**Short problem:**
Rewrite all of the material below with "screenshot" changed to "capture" and everything else kept the same. Leave the pictures out.

**Stored records:**
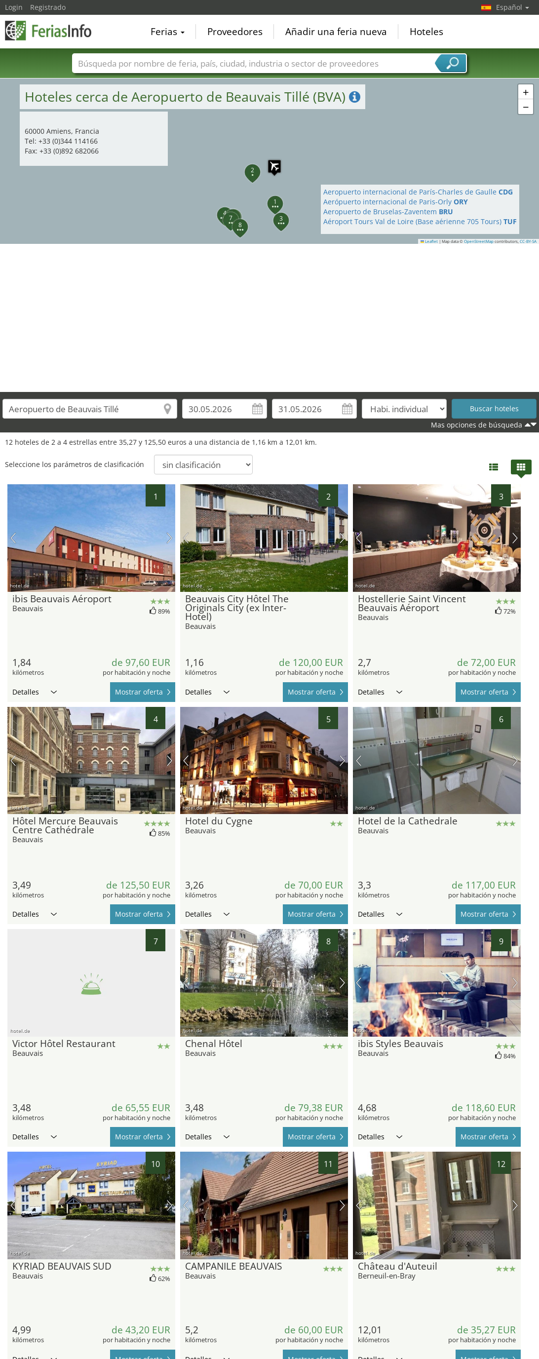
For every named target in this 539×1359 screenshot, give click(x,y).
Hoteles (426, 31)
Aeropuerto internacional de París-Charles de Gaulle (418, 191)
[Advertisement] (270, 318)
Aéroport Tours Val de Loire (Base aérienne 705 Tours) (420, 221)
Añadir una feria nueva (336, 31)
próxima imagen (169, 538)
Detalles (34, 692)
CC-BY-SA (528, 241)
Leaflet (429, 241)
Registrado (48, 7)
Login (14, 7)
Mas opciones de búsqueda (476, 424)
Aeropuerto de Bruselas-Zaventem (388, 211)
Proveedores (235, 31)
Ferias (168, 31)
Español (512, 7)
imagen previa (13, 538)
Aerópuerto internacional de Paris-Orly (395, 201)
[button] (269, 198)
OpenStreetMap (479, 241)
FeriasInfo (54, 30)
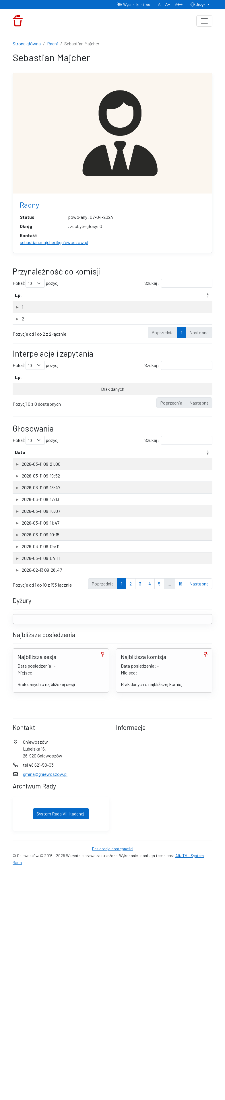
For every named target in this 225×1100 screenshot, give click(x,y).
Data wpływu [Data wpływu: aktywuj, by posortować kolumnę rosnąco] (112, 391)
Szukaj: (178, 283)
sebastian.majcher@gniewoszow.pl (54, 242)
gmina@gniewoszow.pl (45, 1001)
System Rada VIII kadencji (61, 1041)
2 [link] (130, 811)
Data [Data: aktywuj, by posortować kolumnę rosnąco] (20, 466)
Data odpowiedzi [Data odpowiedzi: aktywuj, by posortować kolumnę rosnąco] (169, 391)
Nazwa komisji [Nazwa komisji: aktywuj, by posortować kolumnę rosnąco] (46, 302)
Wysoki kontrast (134, 4)
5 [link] (159, 811)
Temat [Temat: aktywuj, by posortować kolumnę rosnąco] (37, 391)
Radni (52, 43)
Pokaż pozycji (36, 283)
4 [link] (149, 811)
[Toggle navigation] (204, 21)
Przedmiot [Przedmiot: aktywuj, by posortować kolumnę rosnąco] (48, 466)
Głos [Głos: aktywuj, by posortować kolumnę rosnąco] (199, 466)
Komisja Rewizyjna (49, 313)
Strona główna (27, 43)
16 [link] (180, 811)
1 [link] (181, 346)
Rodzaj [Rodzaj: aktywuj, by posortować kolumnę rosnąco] (158, 302)
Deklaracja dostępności (112, 1076)
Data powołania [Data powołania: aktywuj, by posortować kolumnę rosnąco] (186, 298)
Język (198, 4)
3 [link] (140, 811)
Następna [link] (199, 811)
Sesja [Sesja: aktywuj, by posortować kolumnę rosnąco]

**Task solution:**
For every named target in this 539×1359 capture, give click(x,y).
Hoteles (426, 31)
Aeropuerto internacional de París-Charles de Gaulle (418, 191)
[Advertisement] (270, 318)
Aéroport Tours Val de Loire (Base aérienne 705 Tours) (420, 221)
Añadir una feria nueva (336, 31)
próxima imagen (169, 538)
Detalles (34, 692)
CC-BY-SA (528, 241)
Leaflet (429, 241)
Registrado (48, 7)
Login (14, 7)
Mas opciones de búsqueda (476, 424)
Aeropuerto de Bruselas-Zaventem (388, 211)
Proveedores (235, 31)
Ferias (168, 31)
Español (512, 7)
imagen previa (13, 538)
Aerópuerto internacional de Paris-Orly (395, 201)
[button] (269, 198)
OpenStreetMap (479, 241)
FeriasInfo (54, 30)
For every named target in this 225×1100 capture, give click(x,y).
Data wpływu [Data wpływu: aktywuj, by posortować kolumnę rosnąco] (112, 391)
Szukaj: (178, 283)
sebastian.majcher@gniewoszow.pl (54, 242)
gmina@gniewoszow.pl (45, 1001)
System Rada VIII kadencji (61, 1041)
2 [link] (130, 811)
Data [Data: aktywuj, by posortować kolumnę rosnąco] (20, 466)
Data odpowiedzi [Data odpowiedzi: aktywuj, by posortować kolumnę rosnąco] (169, 391)
Nazwa komisji [Nazwa komisji: aktywuj, by posortować kolumnę rosnąco] (46, 302)
Wysoki kontrast (134, 4)
5 [link] (159, 811)
Temat [Temat: aktywuj, by posortować kolumnę rosnąco] (37, 391)
Radni (52, 43)
Pokaż pozycji (36, 283)
4 [link] (149, 811)
[Toggle navigation] (204, 21)
Przedmiot [Przedmiot: aktywuj, by posortować kolumnę rosnąco] (48, 466)
Głos [Głos: aktywuj, by posortować kolumnę rosnąco] (199, 466)
Komisja Rewizyjna (49, 313)
Strona główna (27, 43)
16 [link] (180, 811)
1 [link] (181, 346)
Rodzaj [Rodzaj: aktywuj, by posortować kolumnę rosnąco] (158, 302)
Deklaracja dostępności (112, 1076)
Data powołania [Data powołania: aktywuj, by posortować kolumnę rosnąco] (186, 298)
Język (198, 4)
3 [link] (140, 811)
Następna [link] (199, 811)
Sesja [Sesja: aktywuj, by posortować kolumnę rosnąco]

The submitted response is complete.